[TEXTE FOURNI]:
──────────

Le comité social et économique (CSE) a un champ d’intervention important, particulièrement dans les entreprises d’au moins 50 salariés. Difficile même pour les élus comme pour les employeurs de connaître l’ensemble de leurs domaines de compétence. Et pourtant, il est prévu prochainement d’en rajouter un nouveau : la lutte contre le dérèglement climatique.

CSE et transition écologique : une thématique qui s’impose pour les consultations ponctuelles

Idée défendue dans l’exposé des motifs du projet de loi : « chaque thématique faisant l’objet d’une procédure d’information et de consultation du CSE devra prendre en compte les conséquences environnementales des activités de l’entreprise ».

En pratique, l’article L. 2312-8 du Code du travail, article-clé du rôle consultatif du CSE dans l’entreprise, doit subir une profonde modification. Avec un redécoupage et un alinéa ajouté, ce qui aboutit pour l’employeur à devoir informer et consulter les membres du CSE sur les conséquences environnementales lors de tout projet intéressant l’organisation, la gestion et la marche générale de l’entreprise.

Pour résumer, lors de toutes les consultations dites « ponctuelles » du CSE, l’employeur devrait venir ajouter aux informations transmises un pan relatif aux enjeux environnementaux. Et éventuellement donner les raisons de l’absence d’une telle donnée dans le lot des informations transmises.

Puis, au vu du découpage envisagé de l’article L. 2312-8, il semble que l’employeur soit/serait contraint d’obtenir un avis spécifique sur l’impact environnemental du projet. Donc, pour chaque consultation ponctuelle, le CSE devrait procéder à deux votes pour rendre un avis sur le projet lui-même puis un avis spécifique sur l’impact environnemental.

Gageons que la lourdeur de ce formalisme conduise tant l’administration que les juges à avoir en la matière une vision plus pragmatique : un seul vote sur l’ensemble du projet, avis tenant bien sûr compte des enjeux environnementaux au même titre que les enjeux sociaux ou économiques, serait à notre sens suffisant. Reste qu’à la lettre actuelle du projet de loi, l’analyse juridique semble aboutir à exiger un double avis sur chaque projet. L’enjeu environnemental étant alors placé, formellement, au-dessus des enjeux sociaux, économiques ou sécuritaires.

Attention

Qui va conduire la réflexion du CSE sur les questions environnementales ? Le CSE en plénière, la commission SSCT voire une commission créée spécialement sur le sujet ? Le projet de loi ne se positionne pas sur ce point. Aucune commission environnement n’est donc imposée. A chaque CSE d’évaluer alors la manière optimale de travailler sur ces questions, et d’envisager en interne par exemple de créer en collaboration avec l’employeur une commission dédiée disposant de certains moyens. Car la loi ne donne aucun moyen supplémentaire avec cette nouvelle mission attribuée au CSE, ni heures de délégation, ni droit à expertise, ni droit de veto, etc.

CSE et transition écologique : une thématique qui s’impose aussi pour les consultations récurrentes

Le projet de loi comporte un changement sur le contenu des procédures d’information-consultation récurrentes.

Les trois consultations récurrentes obligatoires à organiser dans les entreprises d’au moins 50 salariés (politique sociale, situation économique, orientations stratégiques pour rappel) devraient toutes les trois donner lieu à une information du CSE sur les « conséquences environnementales de l’activité de l’entreprise ». Donc, l’enjeu environnemental doit être abordé tant au cours des consultations ponctuelles que des trois consultations récurrentes.

──────────

[DONNÉES FOURNIES]:
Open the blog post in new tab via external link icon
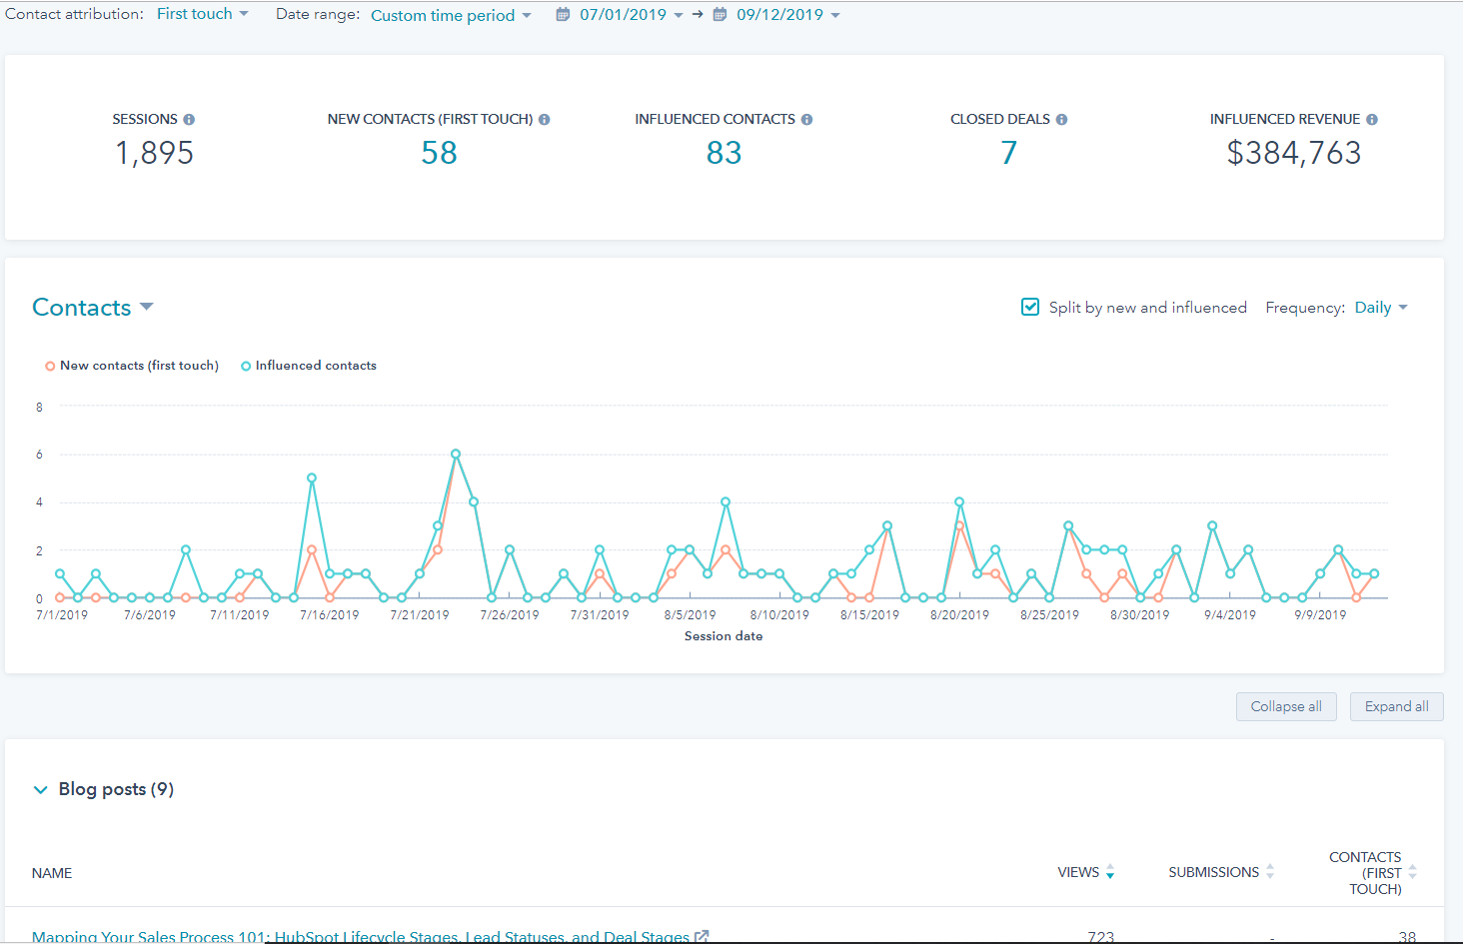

──────────

[CONSIGNE 1]:
Pouvez-vous transcrire tel quel le passage du texte sur le CSE et la transition écologique, de « Puis, au vu » à « sur l’impact environnemental. » ?
[CONSIGNE 2]:
Pouvez-vous réécrire sous forme de liste le paragraphe du texte sur le CSE et la transition écologique qui commence par « Qui va conduire la réflexion du CSE », en gardant ses faits principaux ?
[CONSIGNE 3]:
Prolongez le texte sur le CSE et la transition écologique à partir de l'endroit où il s'arrête.

[RÉPONSE ATTENDUE 1]:
Puis, au vu du découpage envisagé de l’article L. 2312-8, il semble que l’employeur soit/serait contraint d’obtenir un avis spécifique sur l’impact environnemental du projet. Donc, pour chaque consultation ponctuelle, le CSE devrait procéder à deux votes pour rendre un avis sur le projet lui-même puis un avis spécifique sur l’impact environnemental.

[RÉPONSE ATTENDUE 2]:
- Le projet de loi ne précise pas qui conduit la réflexion du CSE sur les questions environnementales : le CSE en plénière, la commission SSCT ou une commission créée spécialement sur le sujet.
- Aucune commission environnement n'est donc imposée.
- Chaque CSE doit évaluer la manière optimale de travailler sur ces questions.
- Il peut par exemple envisager de créer en interne, en collaboration avec l'employeur, une commission dédiée disposant de certains moyens.
- La loi n'accorde aucun moyen supplémentaire pour cette nouvelle mission : ni heures de délégation, ni droit à expertise, ni droit de veto.

[RÉPONSE ATTENDUE 3]:
Il semble à notre sens là-aussi qu’une évolution du projet de loi soit souhaitable. Car, pour des entreprises organisant par exemple sur trois mois chaque année les trois consultations obligatoires, cela signifie que l’employeur serait contraint de communiquer trois fois sur trois mois consécutifs les informations sur les conséquences environnementales de l’activité de l’entreprise. Est-ce vraiment utile ? Il aurait été suffisant d’intégrer cette information dans le champ de la consultation sur les orientations stratégiques.

Important

Qui dit modification des informations à transmettre lors des consultations récurrentes dit changement dans le contenu de la base de données économiques et sociales (BDES) ! Va se poser rapidement une question : où déposer les informations sur les conséquences environnementales ? Pas évident de répondre en tenant compte des rubriques proposées à ce jour par les articles R. 2312-8 et R. 2312-9 du Code du travail. Pour les entreprises de moins de 300 salariés, on pourrait envisager d’utiliser la sous-rubrique « Investissement matériel et immatériel », au titre des mesures envisagées en ce qui concerne l'amélioration, le renouvellement ou la transformation des méthodes de production et d'exploitation ; et incidences de ces mesures sur les conditions de travail et l'emploi » faute de mieux. Pour les entreprises d’au moins 300 salariés, on pourrait envisager de compléter la sous-rubrique « informations environnementales » (rubrique qui n’est imposée à ce jour que pour les entreprises réalisant des déclarations de performance extra-financière vérifiées par des experts indépendants). Mais on peut aussi penser qu’un décret vienne, suite à l’adoption du projet de loi, créer une rubrique plus spécifique propre aux sujets environnementaux.

Précision : l’information sur les « conséquences environnementales de l’activité de l’entreprise » relève de l’ordre public. Un accord d’entreprise ou une convention collective ne peut exclure cette information du champ des trois consultations obligatoires récurrentes. Petite remarque encore au passage : pourquoi le projet de loi répète les mêmes termes dans l’article L. 2312-17 sur l’ordre public et l’article L. 2312-22 sur les dispositions supplétives ? C’est un non-sens, qui nous conduit à imaginer de futures retouches au projet de loi quant aux dispositions relatives au CSE.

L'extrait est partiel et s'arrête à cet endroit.